I tried not to show my surprise. I didn’t know Lex and Patrick’s father had killed himself. I didn’t even know he was dead.
“They’d been divorced for years, but they were still close, so it hit her hard,” he continued. “Then less than a year later you disappeared, and she just went to pieces. Barely got out of bed for months. Eventually she went to rehab and things got better for a while, but then your dad went to prison and they divorced and things got bad again.”
I nodded along and filed each fact away. Patrick was saving me a lot of research.
“I don’t want to upset you by telling you these things,” he continued, “but I need you to understand why she’s reacting this way. Any kind of change, even something good, is hard for her. And now that you’re back, she’s having to deal with all of her old grief and guilt. It’s overwhelming for her.”
Bad news for Jessica, but good news for me. Maybe she didn’t suspect me after all, and if she did, her instability would work in my favor. It looked like Patrick and Lex were the ones actually in charge in this family, and they both believed me.
“She’ll come around,” Patrick said. “She just needs a little time and some space. We all just need to leave her be until she gets her head around things. Got it?”
“Got it,” I said. That suited me just fine.
Someone cleared their throat. Patrick and I turned to find Nicholas standing in the doorway. Neither of us had heard him approach.

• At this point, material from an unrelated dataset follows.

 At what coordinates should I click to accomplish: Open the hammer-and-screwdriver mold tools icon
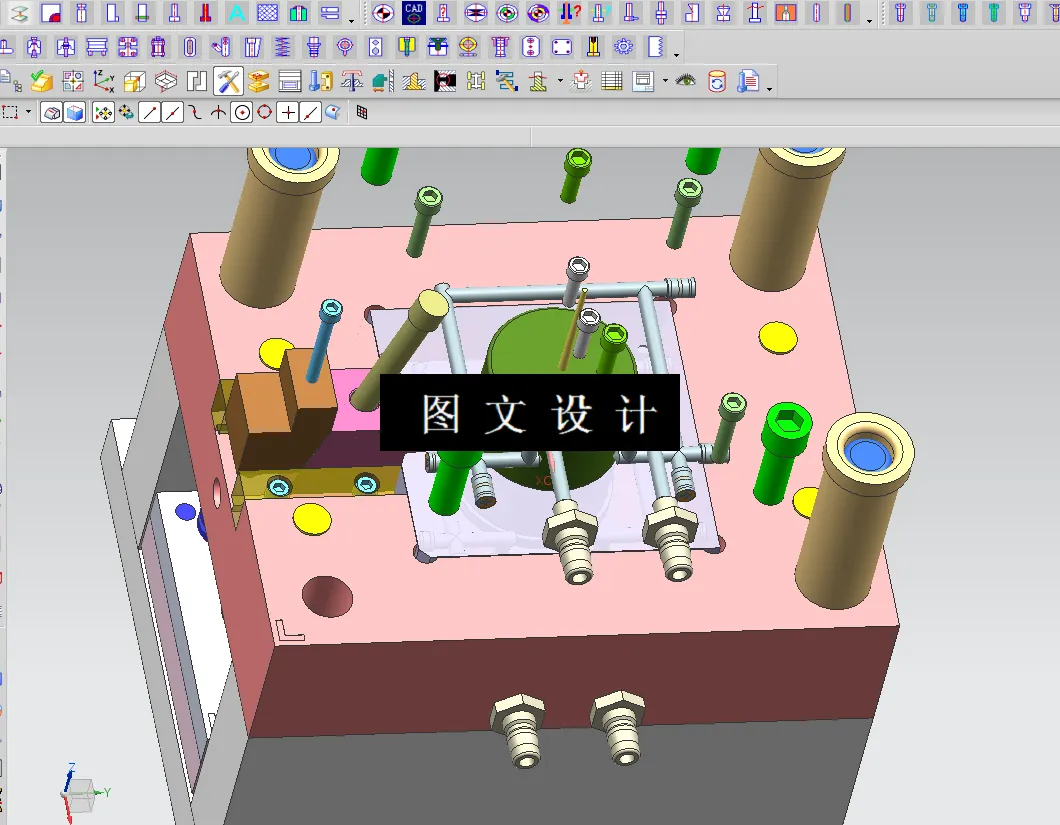point(227,82)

“Who was on the phone?” Patrick asked.
Nicholas’s eyes flicked over to me once and then back to Patrick. Instead of replying he asked, “Is Mom upstairs?”
Patrick nodded. “Lex is talking to her.”
Nicholas snorted. “Great. She’ll never come out.”
Patrick gave him a look.
“I’ll take care of it,” he said, and headed toward the stairs. Over his shoulder, he added, “Mia’s starving, by the way, and there’s nothing in the house.”
? ? ?
Having been replaced by Nicholas, Lex took over dinner and ordered from a local restaurant that delivered an obscene amount of food an hour later. Patrick made a face at her as he handed the delivery driver a couple of crisp hundreds from his billfold, but she just shrugged.